-------- INPUT MATERIAL --------

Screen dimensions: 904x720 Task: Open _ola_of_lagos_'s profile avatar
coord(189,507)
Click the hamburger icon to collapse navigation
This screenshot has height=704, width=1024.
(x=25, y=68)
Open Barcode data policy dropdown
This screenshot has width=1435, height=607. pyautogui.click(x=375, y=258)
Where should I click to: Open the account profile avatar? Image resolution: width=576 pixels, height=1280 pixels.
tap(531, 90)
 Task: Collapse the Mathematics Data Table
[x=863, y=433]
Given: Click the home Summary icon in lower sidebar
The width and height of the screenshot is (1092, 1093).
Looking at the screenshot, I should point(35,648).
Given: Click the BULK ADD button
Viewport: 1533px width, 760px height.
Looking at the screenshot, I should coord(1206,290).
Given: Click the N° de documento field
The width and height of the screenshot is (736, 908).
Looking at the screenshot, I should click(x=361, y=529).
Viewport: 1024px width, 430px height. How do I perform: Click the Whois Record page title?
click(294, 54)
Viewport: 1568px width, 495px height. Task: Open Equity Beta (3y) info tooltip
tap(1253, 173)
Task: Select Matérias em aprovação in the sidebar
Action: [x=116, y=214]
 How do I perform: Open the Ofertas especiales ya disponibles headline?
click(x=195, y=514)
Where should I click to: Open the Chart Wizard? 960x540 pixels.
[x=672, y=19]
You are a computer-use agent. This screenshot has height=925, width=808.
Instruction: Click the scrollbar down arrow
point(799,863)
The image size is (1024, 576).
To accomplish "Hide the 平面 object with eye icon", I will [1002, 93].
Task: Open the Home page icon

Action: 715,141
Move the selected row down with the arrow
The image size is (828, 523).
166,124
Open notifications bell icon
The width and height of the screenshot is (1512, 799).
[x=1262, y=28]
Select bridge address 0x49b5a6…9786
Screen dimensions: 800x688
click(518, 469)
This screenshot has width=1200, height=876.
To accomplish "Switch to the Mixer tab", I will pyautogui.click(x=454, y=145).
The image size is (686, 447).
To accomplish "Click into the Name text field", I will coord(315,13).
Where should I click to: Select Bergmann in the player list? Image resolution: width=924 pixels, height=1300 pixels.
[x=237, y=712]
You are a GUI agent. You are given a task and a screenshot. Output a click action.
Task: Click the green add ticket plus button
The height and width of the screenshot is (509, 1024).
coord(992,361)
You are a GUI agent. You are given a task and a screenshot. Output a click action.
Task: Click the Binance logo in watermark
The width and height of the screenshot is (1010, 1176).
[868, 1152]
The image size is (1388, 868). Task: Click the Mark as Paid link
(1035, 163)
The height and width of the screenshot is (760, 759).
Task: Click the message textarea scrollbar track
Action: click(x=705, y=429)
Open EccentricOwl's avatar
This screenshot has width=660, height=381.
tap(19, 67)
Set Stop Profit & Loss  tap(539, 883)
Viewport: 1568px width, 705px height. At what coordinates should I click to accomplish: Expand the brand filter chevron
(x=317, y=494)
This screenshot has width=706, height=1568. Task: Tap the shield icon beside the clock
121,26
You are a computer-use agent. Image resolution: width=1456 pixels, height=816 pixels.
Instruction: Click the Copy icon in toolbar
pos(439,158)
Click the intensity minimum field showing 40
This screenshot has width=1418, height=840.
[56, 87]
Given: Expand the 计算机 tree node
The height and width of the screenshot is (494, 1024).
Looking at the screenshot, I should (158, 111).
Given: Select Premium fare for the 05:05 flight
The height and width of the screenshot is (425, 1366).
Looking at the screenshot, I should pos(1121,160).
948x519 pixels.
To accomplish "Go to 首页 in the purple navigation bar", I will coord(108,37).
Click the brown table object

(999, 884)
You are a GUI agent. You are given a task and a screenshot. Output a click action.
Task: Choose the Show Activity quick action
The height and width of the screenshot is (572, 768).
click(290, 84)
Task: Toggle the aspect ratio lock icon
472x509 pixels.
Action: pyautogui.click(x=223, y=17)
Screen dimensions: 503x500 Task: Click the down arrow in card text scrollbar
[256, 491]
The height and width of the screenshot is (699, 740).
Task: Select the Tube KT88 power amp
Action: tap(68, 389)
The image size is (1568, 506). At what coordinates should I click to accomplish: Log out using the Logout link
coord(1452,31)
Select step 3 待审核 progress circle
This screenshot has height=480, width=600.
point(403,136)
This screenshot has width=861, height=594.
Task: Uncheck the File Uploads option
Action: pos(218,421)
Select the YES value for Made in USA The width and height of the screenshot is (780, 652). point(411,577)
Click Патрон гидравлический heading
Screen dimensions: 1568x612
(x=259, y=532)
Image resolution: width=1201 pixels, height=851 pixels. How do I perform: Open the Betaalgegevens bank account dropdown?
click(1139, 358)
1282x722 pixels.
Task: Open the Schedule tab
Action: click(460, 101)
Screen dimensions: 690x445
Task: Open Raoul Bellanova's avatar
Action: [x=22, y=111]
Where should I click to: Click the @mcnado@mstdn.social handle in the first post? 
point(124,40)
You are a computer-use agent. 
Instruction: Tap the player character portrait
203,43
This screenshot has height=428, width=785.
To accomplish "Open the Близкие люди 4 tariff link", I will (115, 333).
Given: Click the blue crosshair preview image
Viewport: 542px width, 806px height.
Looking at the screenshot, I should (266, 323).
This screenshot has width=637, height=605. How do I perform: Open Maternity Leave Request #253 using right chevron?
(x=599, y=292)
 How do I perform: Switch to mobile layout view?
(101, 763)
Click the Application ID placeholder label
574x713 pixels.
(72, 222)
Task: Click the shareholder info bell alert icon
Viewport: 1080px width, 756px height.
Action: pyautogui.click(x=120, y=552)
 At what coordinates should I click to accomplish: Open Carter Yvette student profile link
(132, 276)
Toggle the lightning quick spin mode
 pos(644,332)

--------

→ **ABOUT THIS EXERCISE**
From the line containing "The image size is (1024, 576)." down to the line containing "Set Stop Profit" in the material above, reproduce every line exactly, including the two end lines.

→ **EXPECTED OUTPUT**
The image size is (1024, 576).
To accomplish "Hide the 平面 object with eye icon", I will [1002, 93].
Task: Open the Home page icon

Action: 715,141
Move the selected row down with the arrow
The image size is (828, 523).
166,124
Open notifications bell icon
The width and height of the screenshot is (1512, 799).
[x=1262, y=28]
Select bridge address 0x49b5a6…9786
Screen dimensions: 800x688
click(518, 469)
This screenshot has width=1200, height=876.
To accomplish "Switch to the Mixer tab", I will pyautogui.click(x=454, y=145).
The image size is (686, 447).
To accomplish "Click into the Name text field", I will coord(315,13).
Where should I click to: Select Bergmann in the player list? Image resolution: width=924 pixels, height=1300 pixels.
[x=237, y=712]
You are a GUI agent. You are given a task and a screenshot. Output a click action.
Task: Click the green add ticket plus button
The height and width of the screenshot is (509, 1024).
coord(992,361)
You are a GUI agent. You are given a task and a screenshot. Output a click action.
Task: Click the Binance logo in watermark
The width and height of the screenshot is (1010, 1176).
[868, 1152]
The image size is (1388, 868). Task: Click the Mark as Paid link
(1035, 163)
The height and width of the screenshot is (760, 759).
Task: Click the message textarea scrollbar track
Action: click(x=705, y=429)
Open EccentricOwl's avatar
This screenshot has width=660, height=381.
tap(19, 67)
Set Stop Profit & Loss  tap(539, 883)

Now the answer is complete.